The study looks at usage patterns around BitTorrent — a peer-to-peer file-sharing protocol that at times can constitute more than a quarter of all Internet traffic, as movies and music files zip around the globe. The researchers look at anonymized data from 1.4 million users from 2009 to late 2013 (users intentionally employed a plugin that allowed their data to be shared for research). The research is relevant to the ongoing battles with creative industries over copyright infringement and protection in the wake of the SOPA/PIPA legislation fight.
Relevant insights include: (1) The “opportunity to download does not in itself seem to lead to an increase in the amount of P2P exchanges. Specifically, HD movies and TV shows are not exchanged as much as one would expect in the United States and other wealthy countries, places where good internet infrastructure would allow for fast downloads of these content types.
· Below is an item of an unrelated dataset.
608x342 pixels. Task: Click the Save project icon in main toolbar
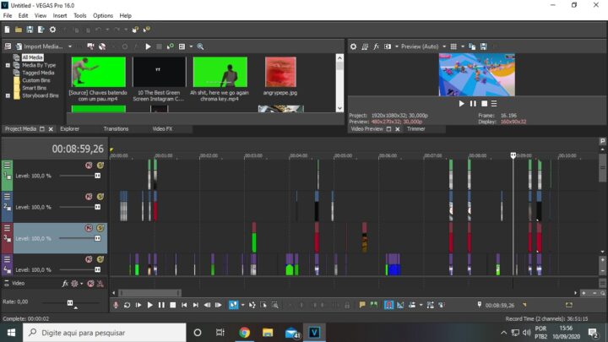30,30
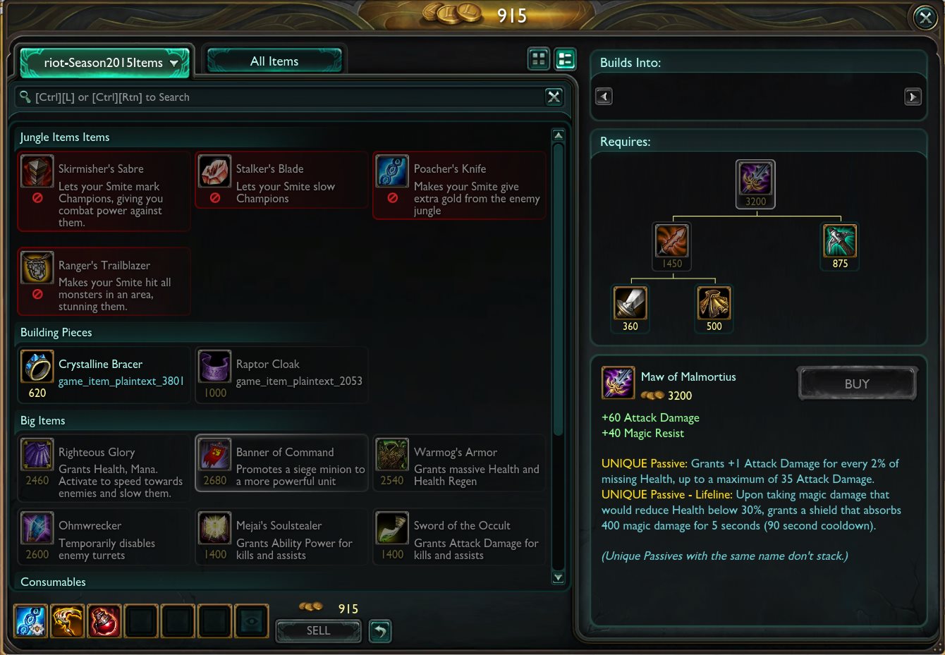Select Mejai's Soulstealer book icon
Image resolution: width=945 pixels, height=655 pixels.
pos(214,529)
In contrast, in countries where streaming is not widely available because of poor infrastructure or their cost being out of reach for large portions of the population, we see high levels of P2P exchange of movies and TV shows, despite the exchange relying on poorer Internet infrastructure”; and (2) “copyright laws have unequal impacts on inhibiting P2P exchange. Indeed, even though copyright law enforcement is stronger in the United States and other wealthy countries than in most other countries in the world, one finds a great deal more P2P exchanges of music and small files in wealthy countries than in poorer countries.”
Nieman Lab has already covered this study and its implications, but for the purposes of the roundup here, it’s worth highlighting again to underscore a basic point: Despite all of the worries about “filter bubbles,” we are still just beginning to understand how this new information ecosystem works. The study shows why some of those fears may be overstated.